# scales



## Kalne (Oct 25, 2007)

What scales do you have? I am shopping for a new one. Actually, I'm getting two. One that has a .005 oz resolution so I can get better accuracy on things for small batches of lotions or test soaps. And I want a new one for my regular soap making because my current one just doesn't have a large enough platform. But I'm not finding very large platforms in the 'affordable' price range (would really like to keep it under a hundred). If you weigh in stockpots or large buckets what kind of scale do you use? I'm trying to eliminate the need to weigh in one container then transfer to another. Maybe I just need to look further and spend more.


----------



## MiaBella Farm (Jul 22, 2008)

This is the one I have and I love it: 
http://www.oldwillknottscales.com/my-weigh-kd8000.aspx

I use it for my soaping and have even weighed newborn baby goats on it! :biggrin


----------



## Kalne (Oct 25, 2007)

Hmmmm, that's the one I have marked but the platform still isn't that large at less than 7" square. It is larger than what I have been using but the bottom of my medium stock pot is just over 10 inches. My large pot is almost 12".


----------



## MiaBella Farm (Jul 22, 2008)

When we use it to weigh kids, we put a copy paper box top on it, tare the scale, then put the kid in the box top...I would imagine you could do the samething with your stock pot...maybe even use a flat piece of cardboard???

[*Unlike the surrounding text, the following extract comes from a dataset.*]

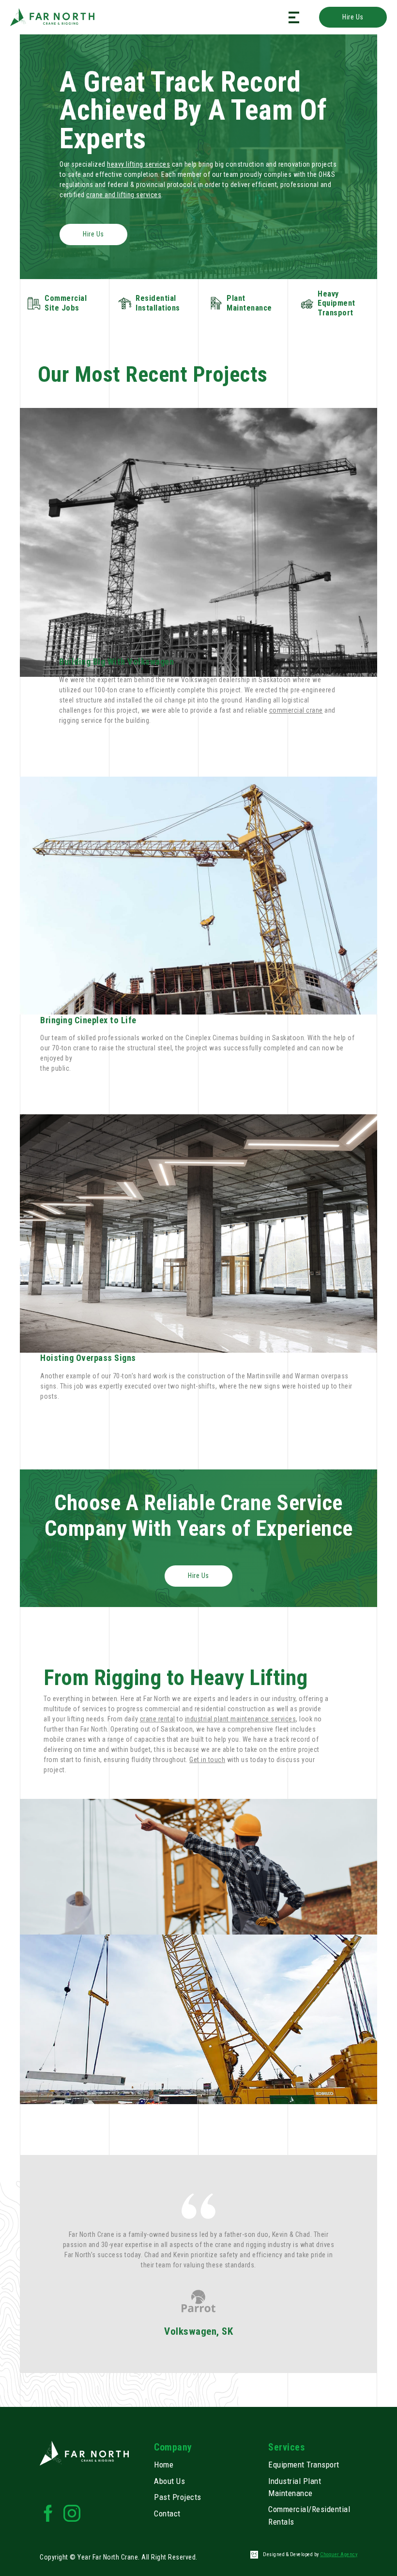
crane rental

I measure everything in smaller containers and pour into my soap bucket so it is not a problem for me...sorry...


----------



## Kalne (Oct 25, 2007)

Right now I do manage to balance my pot on what I have which is even smaller, but it does make reading the weight more difficult. But then mine isn't backlit like the KD8000 is. So you can still read the screen with something that large on top?


----------



## tmfinley (Feb 21, 2008)

I got my scale off Ebay but it is not large enough for you. I am also looking for a new scale that weighs to .1 or even better .01 grams. I will use 2. One for the big stuff and one for the little stuff. 

Tiffany


----------



## MiaBella Farm (Jul 22, 2008)

Kathy, yes, I can still see the display with the box on top of it.


----------



## [email protected] (Sep 18, 2008)

This is the one I have and I LOOOOOOVE it: http://www.oldwillknottscales.com/my-weigh-ultraship35.aspx

Goes to 35# (YES-I've weighed baby goats in large boxes, rabbits, puppies,....)  and it has a remote display which is wayyyy kewl.


----------



## Kalne (Oct 25, 2007)

Hmmm, do you find the .1 and .2 ounce resolution to be accurate enough? It wouldn't be a big deal to refigure my formulas to be even ounces really. On my regular batches anyway, but not smaller test batches. It does have a nice sized platform. And I love that you can pull the display out. Hmmmm, more choices to think about.


----------



## MiaBella Farm (Jul 22, 2008)

Necie said:


> This is the one I have and I LOOOOOOVE it: http://www.oldwillknottscales.com/my-weigh-ultraship35.aspx
> 
> Goes to 35# (YES-I've weighed baby goats in large boxes, rabbits, puppies,....)  and it has a remote display which is wayyyy kewl.


Oh yea, that is a nice scale too!


----------



## catdance62 (Mar 2, 2009)

I got a little digital scale that reads grams and ounces. It is small though, but I haven't made any big batches of soap.


----------



## NubianSoaps.com (Oct 26, 2007)

OK, so why are you needing to weigh your big stock pot? Why not just use a smaller container then pour it into your larger stock pot? Like, I nuke my container of cocoa butter, then pour the melted part into a 2 gallon bucket on my scale which I have tared, then pour and scrape the cocoa butter into my bucket I soap in....then do the same for coconut oil etc....my soap bucket stays in the sink or ground when using my 5 gallon bucket. Are you using stock pots because you HP? Vicki


----------



## Kalne (Oct 25, 2007)

The stock pot I use most is only 2 gallons so not huge. I would like to use the next size up for lotion making. Yes, I can get around it. But I would rather not have to. And when I'm making larger batches of soap I melt my oils in the pot and melt it double boiler style (my microwave is small.....hmmm, another thing to upgrade, I need a taller microwave LOL). So, yeah, I could weigh each in a small container then transfer but it just seems like another step and another container to clean.


----------



## NubianSoaps.com (Oct 26, 2007)

Clean? Your making soap, how hard could it be  Honestly I do clean my soap bucket out well between batches, but not my transferring container, it all gets cleaned at the end of the day. Everything else just gets a hot water rinse between batches. Vicki


----------



## Kalne (Oct 25, 2007)

:LOL Well, yes, that's true. 

Since the first of the year I've been using smaller containers and melting in the microwave. I don't know why I NEVER did that before. And now that I've done it a number of times I'm seeing that it really is faster and I'm less likely to overheat my oils (thus taking more time waiting for them to cool down). I've yet to overheat them in the microwave and once I mix them with the liquid oils it's just about room temp and ready to go. I am definitely shopping for a larger microwave.


----------